As hopeful as we are about children and the education they are receiving from the schools, we are just as concerned about the leadership of the district as a whole. The State Board of Education’s unjust and unilateral decision, rendered with insufficient notice or warning, to remove the democratically elected LRSD Board has structurally divided the district from the community at a time when community engagement is essential. Therefore, we call on you to immediately return the LRSD to control by the locally elected board that was deposed on January 28, 2015.

We are deeply concerned about continuing and increasing segregation in LRSD. Our visits to the schools labeled “distressed” reminded us of a sad fact we already knew: While some LRSD schools are integrated, the schools labeled “distressed” and others like them are not. Virtually all the students in those schools are Black and Latino and the schools bear the burden of issues that accompany the concentrated poverty in their student body. We want to know how you plan to integrate LRSD – for real, this time. We want to know your plan to ensure excellent education for every child of LRSD, particularly those who will remain in traditional public schools after the charter expansion skims off even more students who come from families with the resources to access “school choice.” We join the rest of the community in holding you accountable to transparent leadership that benefits the children of the LRSD.

Next year, we will celebrate the 60th anniversary of the historic integration of Little Rock Central High. Once again, the eyes of the nation will be on our city. Do we want the view of Little Rock to be one of the state’s take over of our schools for what many see as racial motivations? Do we want the world to see that a diverse, democratically elected board has been supplanted by one white man? Do we want to be an object of national scorn once again? The last year has taught us that we are at a moment rivaled only by the late 1950’s, to ensure that excellent public education may be available for all of our children. Like that difficult struggle six decades ago, we are calling on Little Rock to unify through volunteerism and advocacy. Our city must reignite the spirit of the Women’s Emergency Committee whose hard working members set the needs of ALL of the children in Little Rock far above any political and financial agenda.

Concerned Clergy for the LRSD

Rev. Kate Alexander
Christ Episcopal Church

Rev.
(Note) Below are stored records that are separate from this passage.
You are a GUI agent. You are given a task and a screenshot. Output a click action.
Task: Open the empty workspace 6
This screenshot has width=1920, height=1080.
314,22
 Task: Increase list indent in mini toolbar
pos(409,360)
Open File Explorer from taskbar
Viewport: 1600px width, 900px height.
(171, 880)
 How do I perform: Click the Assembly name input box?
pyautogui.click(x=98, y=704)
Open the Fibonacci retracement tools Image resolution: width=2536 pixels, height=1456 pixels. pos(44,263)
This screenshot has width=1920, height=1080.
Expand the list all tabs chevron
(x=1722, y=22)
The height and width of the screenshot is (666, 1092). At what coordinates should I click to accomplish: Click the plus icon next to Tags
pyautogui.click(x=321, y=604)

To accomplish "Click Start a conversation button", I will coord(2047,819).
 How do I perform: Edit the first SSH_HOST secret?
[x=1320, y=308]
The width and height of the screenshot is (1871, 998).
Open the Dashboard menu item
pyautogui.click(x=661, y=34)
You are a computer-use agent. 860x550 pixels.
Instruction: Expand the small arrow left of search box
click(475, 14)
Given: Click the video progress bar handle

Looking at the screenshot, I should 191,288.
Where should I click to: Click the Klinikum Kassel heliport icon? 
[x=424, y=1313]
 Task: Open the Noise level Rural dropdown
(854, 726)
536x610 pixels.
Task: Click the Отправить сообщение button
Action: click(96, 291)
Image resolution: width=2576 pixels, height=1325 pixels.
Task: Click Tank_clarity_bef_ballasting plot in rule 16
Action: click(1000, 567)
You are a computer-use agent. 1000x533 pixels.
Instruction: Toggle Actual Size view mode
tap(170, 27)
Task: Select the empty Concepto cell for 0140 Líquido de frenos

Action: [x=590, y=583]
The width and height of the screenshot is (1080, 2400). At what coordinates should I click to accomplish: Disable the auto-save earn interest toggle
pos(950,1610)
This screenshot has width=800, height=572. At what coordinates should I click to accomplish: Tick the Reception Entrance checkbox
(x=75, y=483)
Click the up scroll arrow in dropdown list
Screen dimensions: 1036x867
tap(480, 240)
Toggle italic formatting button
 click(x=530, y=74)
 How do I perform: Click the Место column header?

Michael Blanchard
Oak Forest United Methodist Church

Rev. Billy Burris
St. Peter Missionary Baptist Church

Rev. Jay Clark
Pulaski Heights United Methodist Church

Rev. Preston Clegg
Second Baptist Church

Rev. Dr. Denise Donnell, MDiv
Human Rights Campaign Arkansas

Rev. Barbara Douglas
St. Luke United Methodist Church

Rev. Katye Dunn
Pulaski Heights United Methodist Church

Rev. David C. Freeman
First United Methodist Church

Rev. Wendell Griffen
New Millennium Church

Rev. Tony Griffin
Highland Valley United Methodist Church

Rev. Steve Hancock
Second Presbyterian Church

Rev. Donna Hankins-Hull
First United Methodist Church

The Rev. Joyce Hardy
Christ Episcopal Church

Rev. Ray Higgins
Cooperative Baptist Fellowship of Arkansas

Rev. Marion A. Humphrey
Allison Memorial Presbyterian Church

Rev. Randy Hyde
Pulaski Heights Baptist Church

Rabbi Eugene H. Levy

Rev. C.E. McAdoo
Saint Andrew United Methodist Church

Rev. Marie Mainard O’Connell
Second Presbyterian Church

Rev. Britt Skarda
Pulaski Heights United Methodist Church

The Rev. Mary Vano
St. Margaret’s Episcopal Church

Rev. Lindy Vogado
Second Presbyterian Church

Rev. Anika T. Whitfield
The Church Universal

The Rev. Ed Wills, Jr
St. Michael’s Episcopal Church

*Church and organizational names listed only for identification purposes.